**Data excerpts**

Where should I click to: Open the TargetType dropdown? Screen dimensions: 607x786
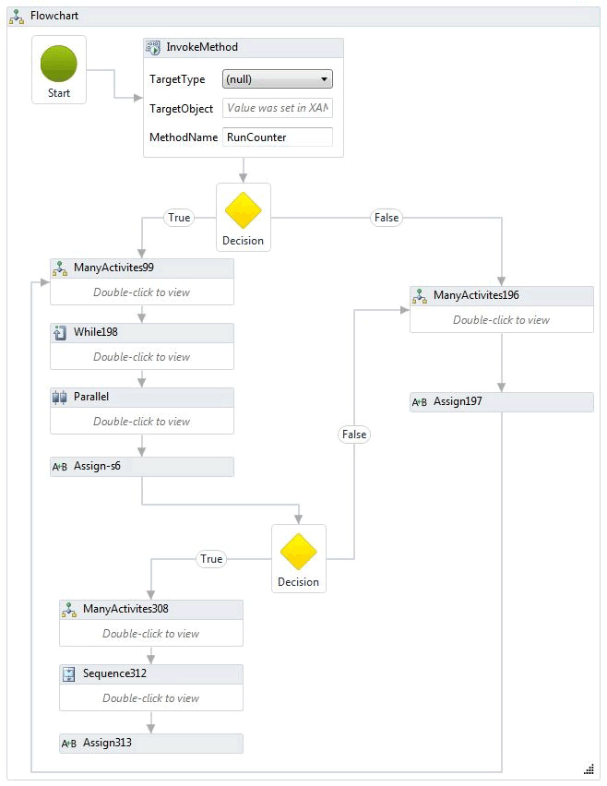[327, 79]
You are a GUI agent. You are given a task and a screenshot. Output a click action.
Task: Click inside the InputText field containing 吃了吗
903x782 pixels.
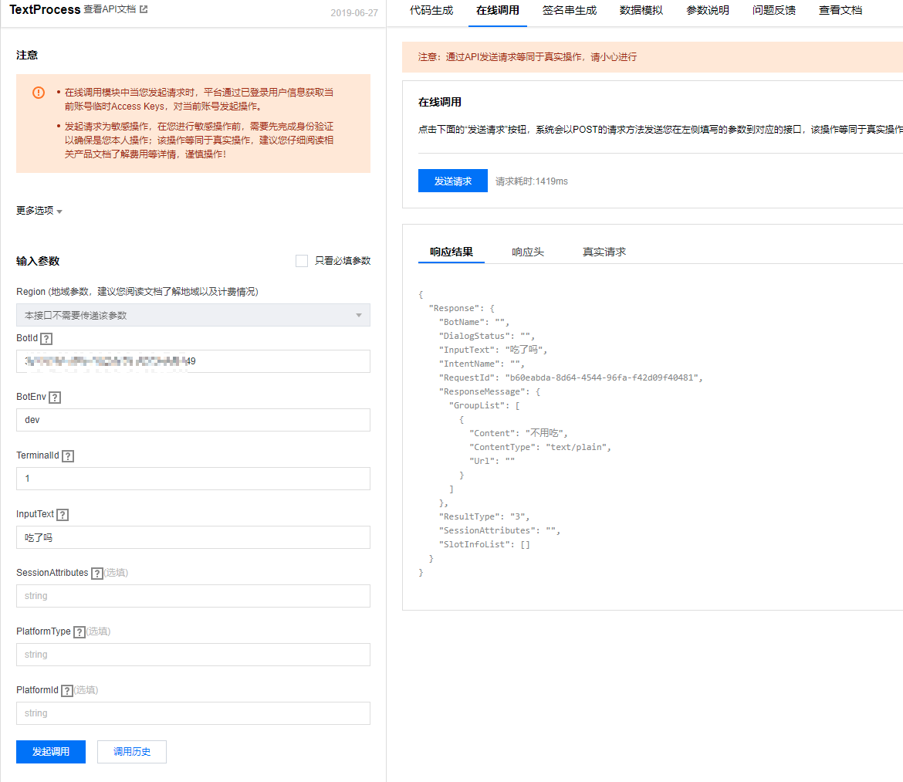click(193, 537)
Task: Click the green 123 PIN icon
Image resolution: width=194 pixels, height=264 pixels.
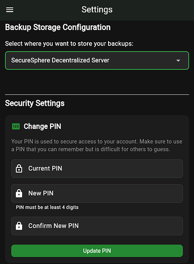Action: pyautogui.click(x=16, y=126)
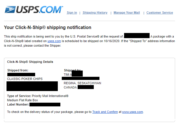The height and width of the screenshot is (128, 187).
Task: Click the www.usps.com link at the bottom
Action: click(x=132, y=112)
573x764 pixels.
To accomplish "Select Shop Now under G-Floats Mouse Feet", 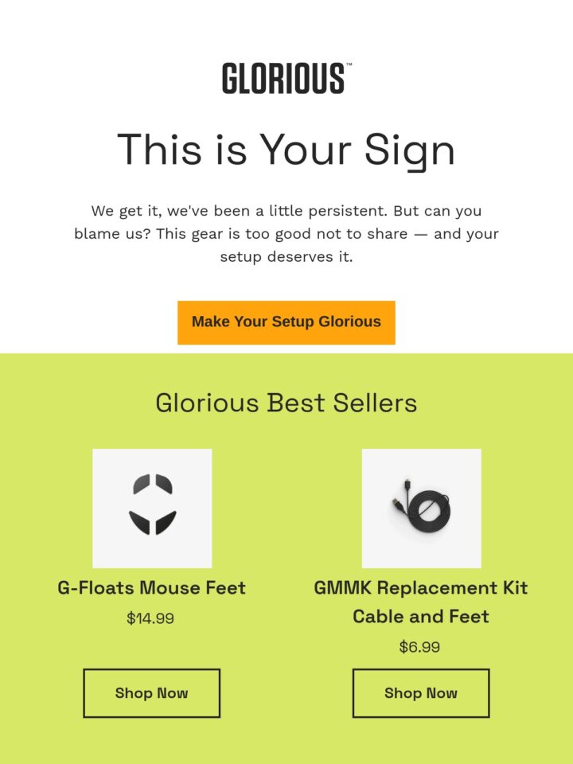I will point(151,693).
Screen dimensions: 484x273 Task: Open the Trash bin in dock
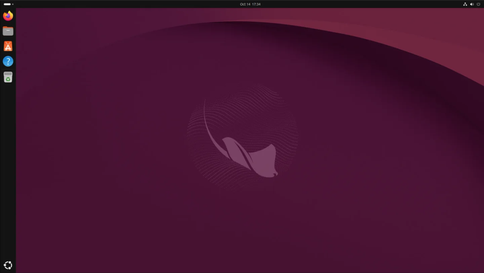8,77

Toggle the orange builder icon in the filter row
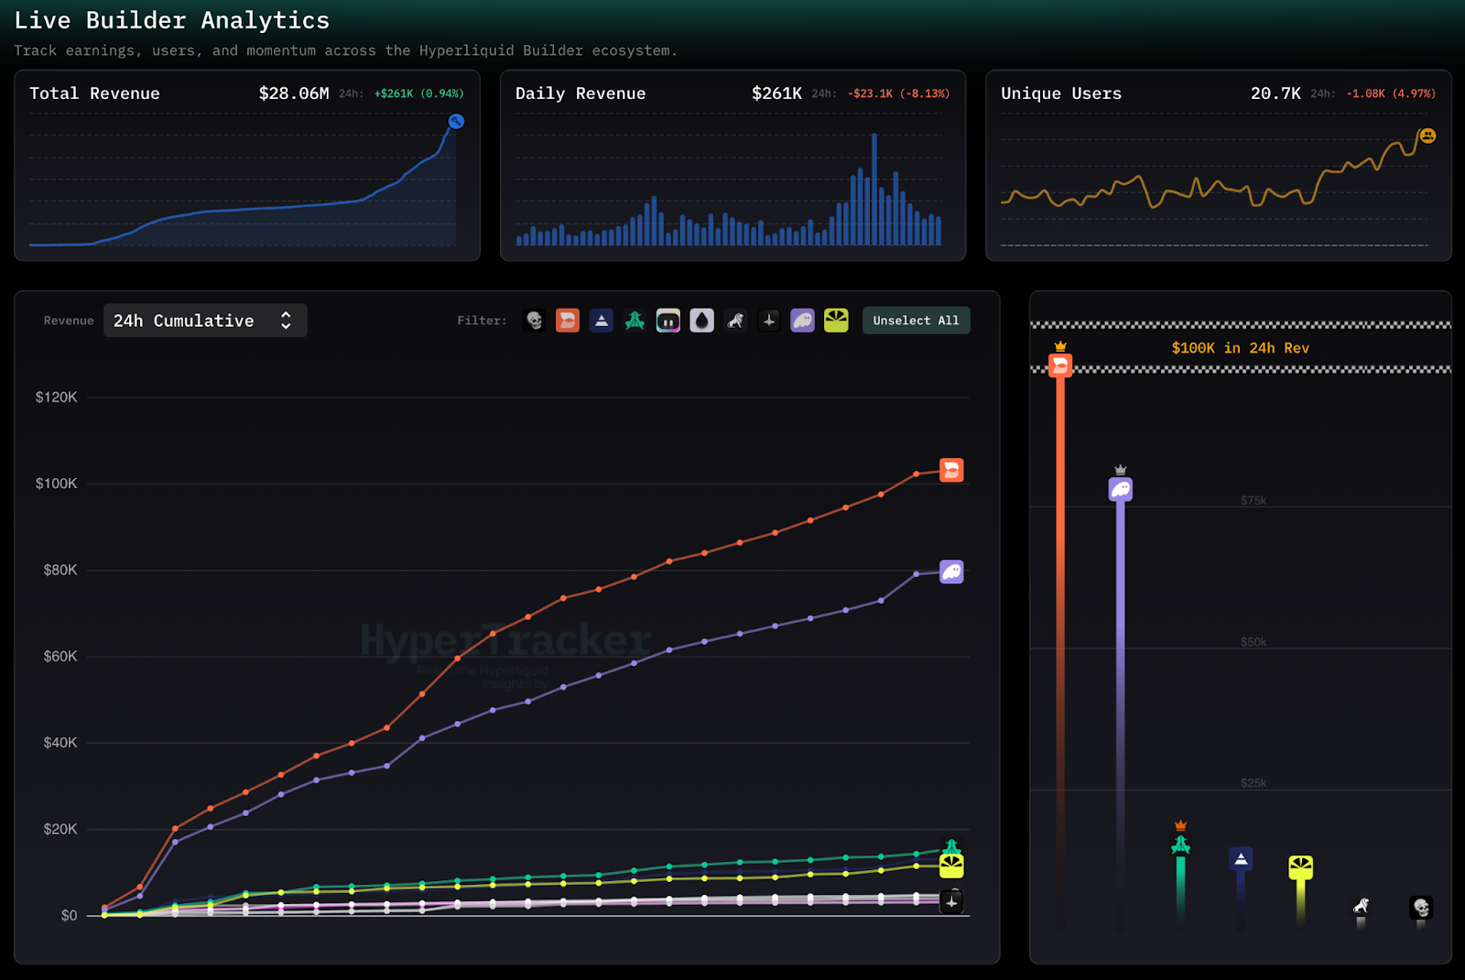click(x=568, y=321)
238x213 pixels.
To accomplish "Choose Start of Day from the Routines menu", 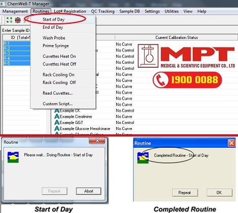I will [x=53, y=19].
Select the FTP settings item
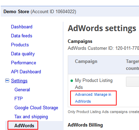This screenshot has height=130, width=139. 19,99
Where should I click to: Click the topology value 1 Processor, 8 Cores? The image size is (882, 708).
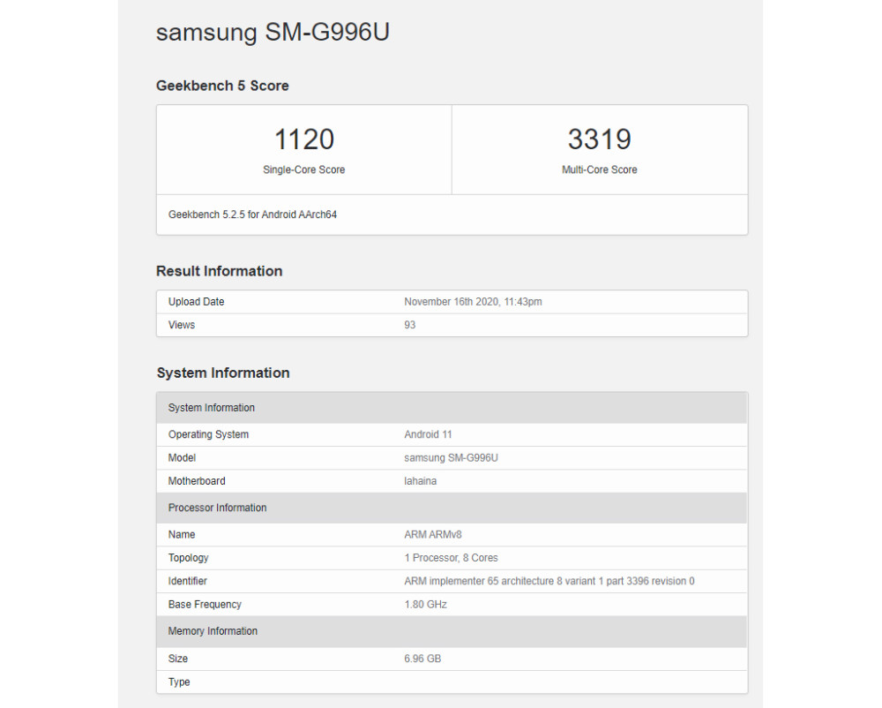(x=451, y=558)
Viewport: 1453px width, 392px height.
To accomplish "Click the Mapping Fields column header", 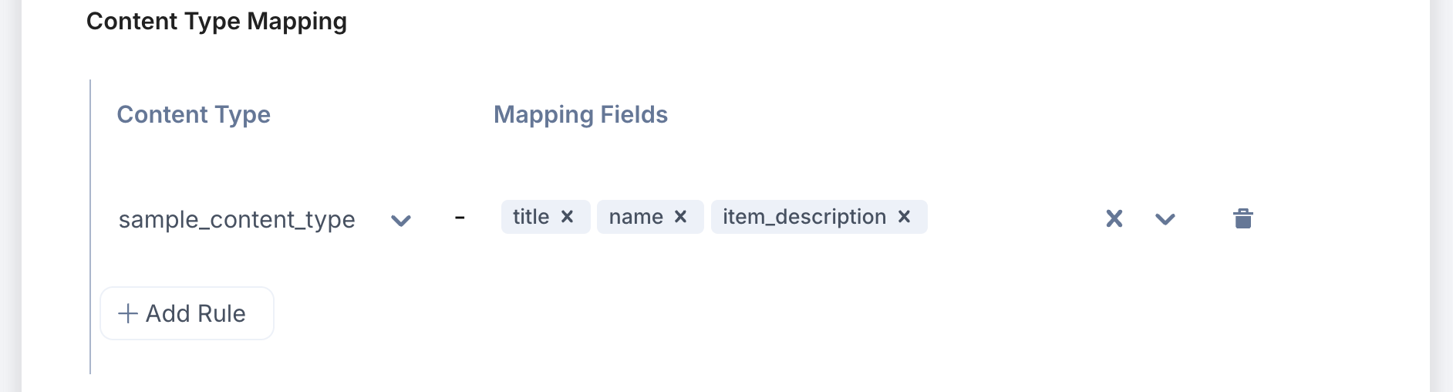I will (580, 114).
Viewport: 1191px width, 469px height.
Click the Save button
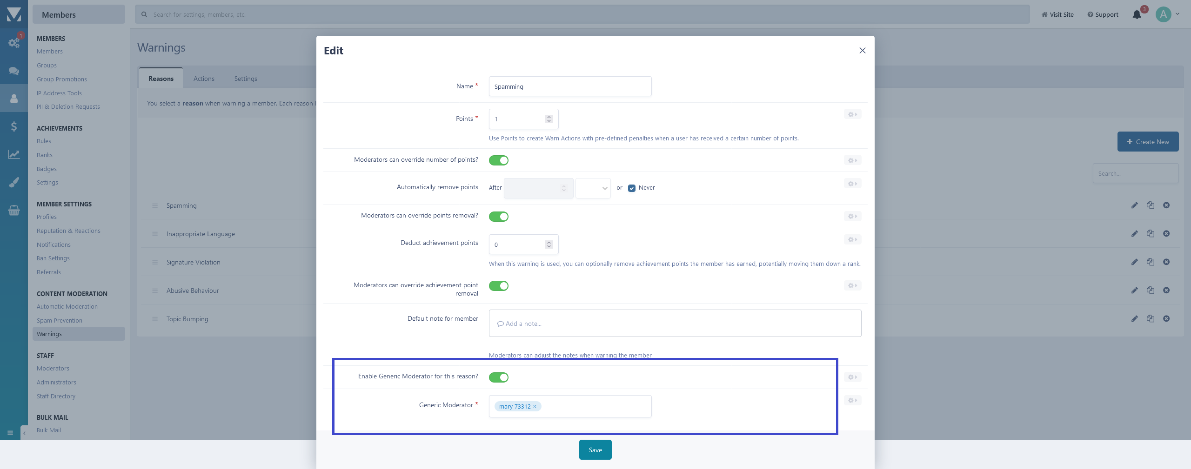[x=595, y=450]
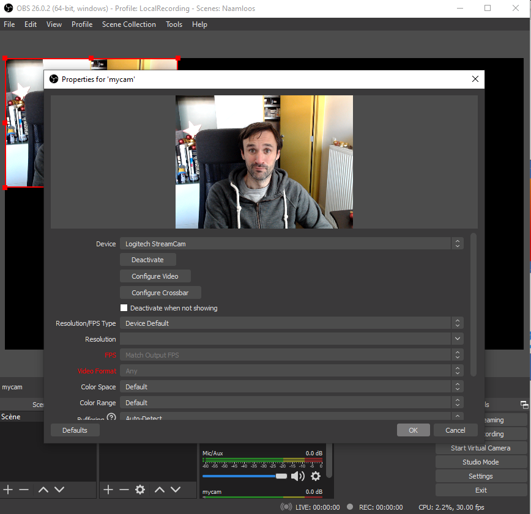This screenshot has width=531, height=514.
Task: Open source properties gear icon
Action: 140,490
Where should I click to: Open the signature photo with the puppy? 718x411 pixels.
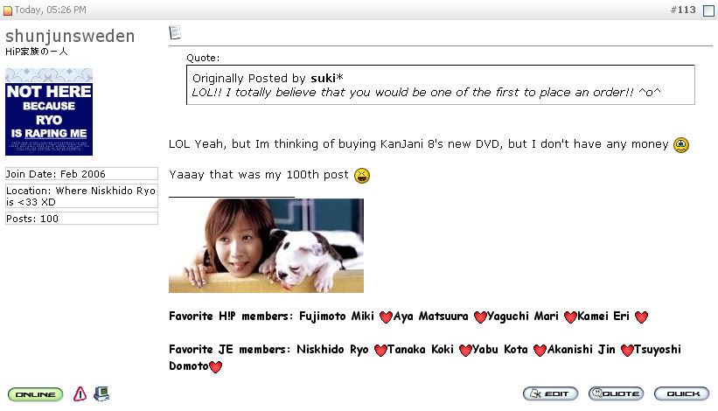[x=266, y=246]
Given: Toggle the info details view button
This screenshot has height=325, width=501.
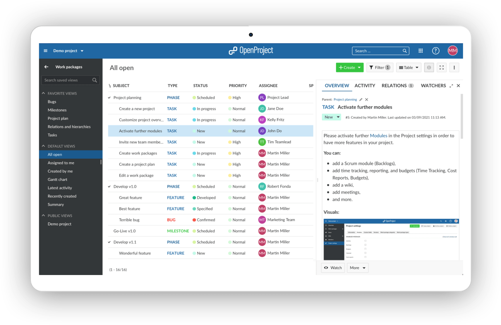Looking at the screenshot, I should coord(429,68).
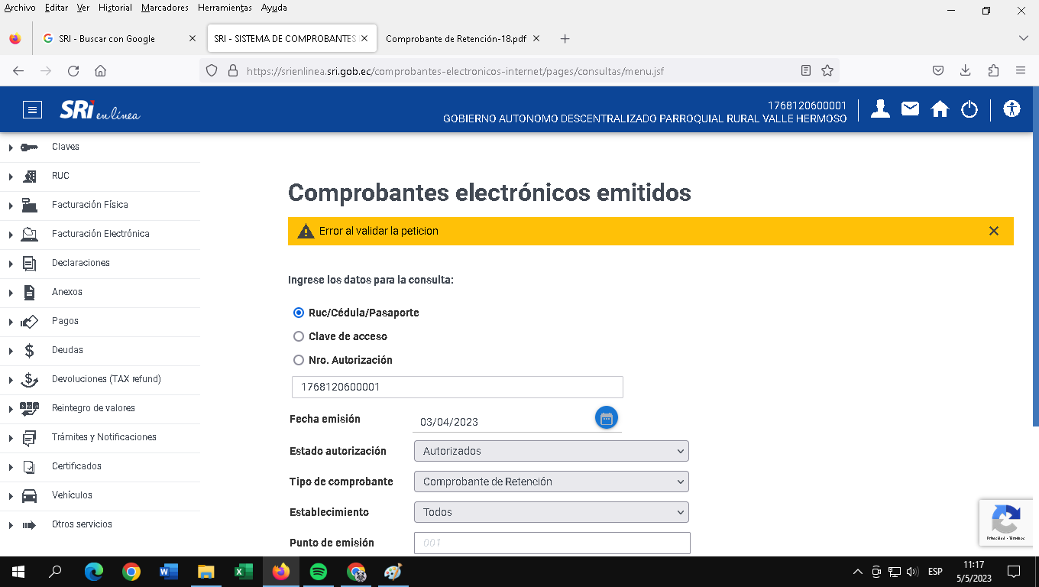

**Task to carry out**
Beginning with the line that contains "Viewport: 1191px width, 469px height." and ending with the final line of the entries, every line must be copied exactly; the pictures must not.

**Solution**
Viewport: 1191px width, 469px height.
Click the Save button
[x=595, y=450]
This screenshot has width=531, height=514.
Task: Open source properties gear icon
Action: 140,490
Where should I click to: Open the signature photo with the puppy? 718x411 pixels.
[x=266, y=246]
Given: Toggle the info details view button
This screenshot has height=325, width=501.
Looking at the screenshot, I should coord(429,68).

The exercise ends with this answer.